Martín (Bonsai o El sueño Doppler) plasma, de una manera muy efectiva, una sensación con la que todo el mundo puede identificarse, el remordimiento, y lo envuelve en uno de los géneros que permite más juego a la hora de representar este tipo de sensaciones tan primarias y vibrantes como es el terror. En mayor o menor medida todos hemos padecido problemas de sueño al mentir a alguien, fallarle, o, incluso, ir un poquito más allá. En el mundo del entretenimiento, claro esta, este “insomnio” debe traducirse en mucho más, los personajes no pueden quedarse y andar por lo cotidiano, todo lo contrario, es necesario que los límites se conviertan en sus líneas de salida. Es allí donde empieza el terror. Unos límites que los dos actores y coguionistas del filme, David Pareja y Javier Botet, consiguen derribar de un soplido.

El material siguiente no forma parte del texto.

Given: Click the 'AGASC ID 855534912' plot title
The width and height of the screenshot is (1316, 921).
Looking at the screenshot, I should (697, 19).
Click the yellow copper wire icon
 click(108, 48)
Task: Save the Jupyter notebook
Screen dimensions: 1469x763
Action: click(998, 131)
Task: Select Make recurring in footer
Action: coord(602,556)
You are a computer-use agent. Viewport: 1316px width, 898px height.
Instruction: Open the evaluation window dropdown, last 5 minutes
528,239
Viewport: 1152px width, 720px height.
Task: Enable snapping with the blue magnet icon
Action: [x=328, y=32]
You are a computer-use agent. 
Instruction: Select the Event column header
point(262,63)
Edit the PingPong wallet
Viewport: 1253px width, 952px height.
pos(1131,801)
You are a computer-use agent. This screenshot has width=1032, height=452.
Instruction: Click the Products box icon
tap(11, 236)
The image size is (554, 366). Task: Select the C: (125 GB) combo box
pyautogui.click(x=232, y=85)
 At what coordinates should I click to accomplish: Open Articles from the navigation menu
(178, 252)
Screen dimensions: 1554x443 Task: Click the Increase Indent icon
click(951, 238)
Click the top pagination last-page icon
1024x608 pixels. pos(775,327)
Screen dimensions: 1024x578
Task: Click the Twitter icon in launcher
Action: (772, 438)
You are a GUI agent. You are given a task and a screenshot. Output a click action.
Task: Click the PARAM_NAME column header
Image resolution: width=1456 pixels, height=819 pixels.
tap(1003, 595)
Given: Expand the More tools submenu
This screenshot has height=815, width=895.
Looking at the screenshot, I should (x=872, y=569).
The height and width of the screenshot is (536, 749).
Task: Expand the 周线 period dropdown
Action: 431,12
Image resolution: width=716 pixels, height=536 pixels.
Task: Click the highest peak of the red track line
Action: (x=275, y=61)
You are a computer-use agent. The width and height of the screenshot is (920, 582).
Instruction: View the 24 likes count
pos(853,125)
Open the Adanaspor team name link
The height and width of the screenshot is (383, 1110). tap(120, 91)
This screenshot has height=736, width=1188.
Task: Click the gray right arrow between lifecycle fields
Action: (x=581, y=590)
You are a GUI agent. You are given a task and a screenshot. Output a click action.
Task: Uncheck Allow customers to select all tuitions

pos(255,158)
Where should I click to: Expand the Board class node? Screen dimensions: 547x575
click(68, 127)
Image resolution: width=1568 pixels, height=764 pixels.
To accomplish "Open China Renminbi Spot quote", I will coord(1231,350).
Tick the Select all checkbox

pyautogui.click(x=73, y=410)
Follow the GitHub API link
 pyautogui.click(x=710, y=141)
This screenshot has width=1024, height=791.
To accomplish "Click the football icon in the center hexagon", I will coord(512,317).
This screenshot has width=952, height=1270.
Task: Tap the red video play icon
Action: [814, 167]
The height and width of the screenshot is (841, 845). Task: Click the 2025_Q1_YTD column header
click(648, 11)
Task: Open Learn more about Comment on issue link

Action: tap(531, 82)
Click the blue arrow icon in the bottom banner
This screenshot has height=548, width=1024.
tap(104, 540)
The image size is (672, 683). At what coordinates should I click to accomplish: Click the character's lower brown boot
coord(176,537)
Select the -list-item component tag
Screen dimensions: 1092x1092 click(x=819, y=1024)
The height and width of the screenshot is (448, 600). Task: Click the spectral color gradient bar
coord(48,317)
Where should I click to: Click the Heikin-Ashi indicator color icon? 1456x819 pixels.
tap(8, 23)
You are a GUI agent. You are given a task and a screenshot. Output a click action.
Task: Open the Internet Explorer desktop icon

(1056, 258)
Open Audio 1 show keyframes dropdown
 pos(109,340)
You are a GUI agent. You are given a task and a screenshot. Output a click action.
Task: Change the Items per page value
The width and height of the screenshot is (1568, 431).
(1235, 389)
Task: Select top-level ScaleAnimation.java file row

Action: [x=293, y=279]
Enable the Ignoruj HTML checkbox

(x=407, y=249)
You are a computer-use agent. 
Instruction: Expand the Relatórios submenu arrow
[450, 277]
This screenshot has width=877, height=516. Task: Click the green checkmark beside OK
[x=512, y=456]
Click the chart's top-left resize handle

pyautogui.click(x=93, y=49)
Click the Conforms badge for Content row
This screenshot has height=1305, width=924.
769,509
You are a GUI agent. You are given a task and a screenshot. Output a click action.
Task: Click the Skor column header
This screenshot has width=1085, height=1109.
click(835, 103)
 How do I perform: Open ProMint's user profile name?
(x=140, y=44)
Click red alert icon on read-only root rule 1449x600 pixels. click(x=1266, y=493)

De todos modos, no es un filme que se encasille en un sólo género, de hecho, algunos críticos usan la denominación Pastiche para referirse a ella. En ningún caso supone un ataque, al menos para mí, ya que todo el mundo idolatra al conocido Quentin Tarantino quién, de manera evidente y reconocida, escribe sus películas a partir del respeto y el recuerdo de otras obras a las que admira. Oscar Martín, tampoco se esconde, confecciona una macedonia variada compuesta por frutas exóticas y autóctonas donde las referencias están muy claras, incluso estas se presentan de modo literal a través de un televisor vintage situado en uno de los espacios. Desde el planteamiento principal que nos recuerda a Misery, El Resplandor o, incluso, al Corazón delator de Edgar Allan Poe, a referentes mucho más cercanos como Chico Ibáñez Serrador y sus Historias para no dormir, nos transportan a situaciones familiares.
Uno de los grandes retos para las películas de terror actuales, teniendo en cuenta el público que las va a consumir, es la creación de atmosferas sumergidas en una tensión palpable. Hoy en día es muy difícil incomodar al espectador con imágenes explícitas o violentas, necesitas algo más, necesitas controlar a la perfección el tempo y el encuadre, qué mostrar y qué no. En Amigo hay momentos, los cuales no desvelaré, que con la ayuda de la figura de Javier Botet y su interpretación, consiguen que hundas los dedos en el asiento durante ratos largos.
La sorpresa es un aspecto que los espectadores suelen alabar durante el visionado de una película, no obstante, en el caso de Amigo, deberíamos reconocer la labor de Martín al crear una historia recurrente y conocida que, a su vez, consigue estremecerte.